Этот его энтузиазм окончательно добил несчастного, вконец запутавшегося Сапога, и он почувствовал, что вот-вот расплачется. Что же это такое, в самом-то деле? Мало ему было собственных неприятностей, так теперь еще и это! Впервые со дня демобилизации ему подумалось, что, наверное, было бы не так уж плохо вернуться в родное захолустье и жениться на брюхатой Настьке. Впрочем, мысль эта пришла ему в голову с большим опозданием, что он отлично понимал.

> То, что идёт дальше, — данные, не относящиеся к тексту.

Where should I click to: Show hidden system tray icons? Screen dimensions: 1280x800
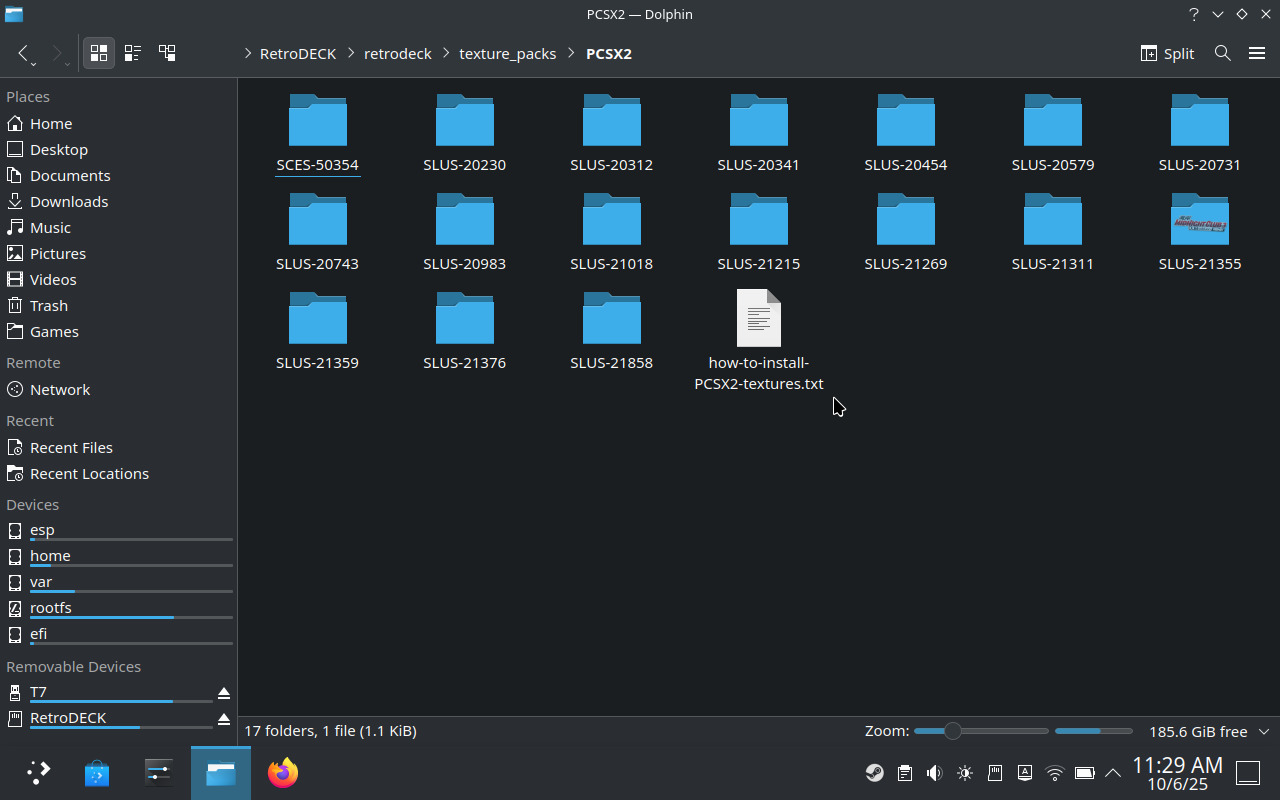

...Эта его понятливость и привела к тому, что погожим днем в конце сентября он действовал по индивидуальному плану, несколько отличному от планов своих коллег и товарищей по оружию. Когда захмелевшие гости, прихватив с собой баб, вслед за хозяином скрылись в бане, он покинул свой пост возле сарая с инвентарем и вразвалочку подошел к хозяйскому «линкольну», за рулем которого маялся водитель по кличке Рыло. Лицо у Рыла было как лицо, а кличку свою он получил из-за фамилии – Рыльцев. Сапог подошел к машине, похлопал ее по запылившемуся переднему крылу, надавил на капот, проверяя амортизаторы, и деланно вздохнул.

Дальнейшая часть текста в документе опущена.